The amazing thing is, when God gazes at us He sees us as beautiful as Jesus. Because of the cross, God consumed all of the sin that separates us from Him – once for all – so He is able to see us the way He made us. We are the creations of the One who created the galaxies, rainbows and supernovas. To God, we are intricately as beautiful. We are the icing on the gateaux of creation. We are the apple of His eye.

We are beautiful Princes and Princesses, children of The King of Kings.

Our self-efforts to achieve righteousness – I must do this, I must do that, read my bible more, pray more, be more holy – puts the burden on us, whereas the gospel says:

By one sacrifice He has made perfect forever those who have been made holy.

(Hebrews 10:14)

His sacrifice has made us holy, once for all.

We cannot make ourselves holy.

He did it.

If we could do it ourselves, why did Christ have to die?

If we think we can add to our righteousness by our own good work, we are stripping the glory from Christ, taking His prize, saying His suffering was for nothing, because we could have done it on our own.


In the movie 127 Hours young Aaron learns a tough lesson, that if he hadn’t been so selfish, if he hadn’t believed he could do everything ‘on his own’ he wouldn’t have to endure the extreme suffering he goes through.

Yet, unlike in that shocking biography, thankfully God didn’t leave us to endure extreme suffering on our own – even though we deserved it.

Jesus suffered for us. He experienced eternal hell for us.

Saying we can achieve righteousness ourselves says Christ’s suffering and sacrifice wasn’t enough.

It’s Christ, plus us. 

Self-effort Christianity.

As John Stott says:

“We are offended at the idea that we have nothing to contribute to our own salvation, so we stumble at the stumbling block of the cross.”

(The Cross of Christ).

But we have nothing to add to the blood of Christ.

We have no eternal suffering to endure.

He did it, and all the praise and glory goes to Him.

Without Him we can do nothing.

He did it.

He has made us holy by His finished work.

And as we gaze on Him He changes us.

He changes us. We do not change ourselves.

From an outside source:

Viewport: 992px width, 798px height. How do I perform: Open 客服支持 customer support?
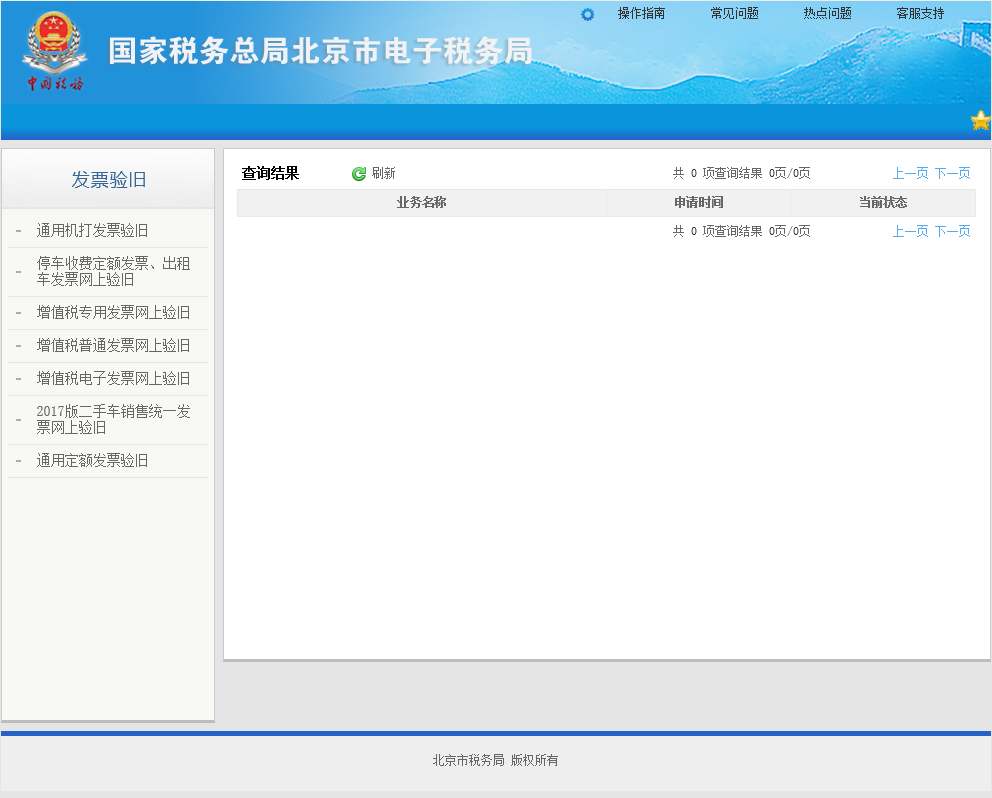[920, 14]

This comes from The LORD, who is The Spirit.

From glory to glory!

“And we all, with unveiled faces reflecting the glory of the Lord, are being transformed into the same image from glory to glory, which is from the Lord, who is the Spirit.”

(2 Corinthians 3:18)

Notice Paul doesn’t say the Spirit is changing us from sinners to glory – because he knew, if we are in Christ, we are already glorious.

Glory means ‘a beauty and majesty distinctive to God.’

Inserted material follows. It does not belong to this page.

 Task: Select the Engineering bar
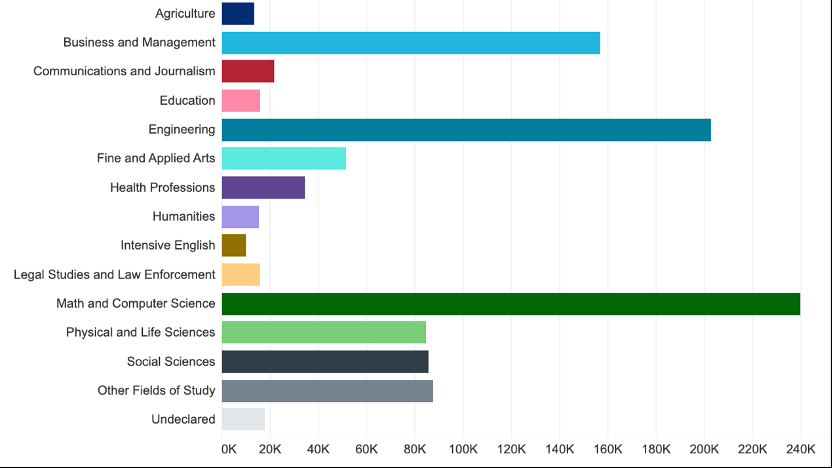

When we accept Christ God clothes us with His very own glory – His beauty and majesty!

We have the beauty and majesty of God!

And the more we gaze on Him, the more we reflect Him and become more and more glorious – or as some translations put it: with ever-increasing glory.

The Spirit changes us into His image with ever-increasing glory; with ever-increasing beauty and majesty!

We start glorious, and become ever-more glorious the more we gaze on Him.

Hebrews says: ‘By one sacrifice He has made perfect forever those who have been made holy.’

We are already perfect in Christ, but we become more and more perfect! More and more glorious! More and more of the beauty and majesty of God!

Now doesn’t that make you feel good?

Like a child of The King of Kings ?

‘Look at the flowers, if that is how God clothes the grass of the field, how much more will he clothe you?’

With His glory, His beauty and majesty, ever-increasing … from glory to glory!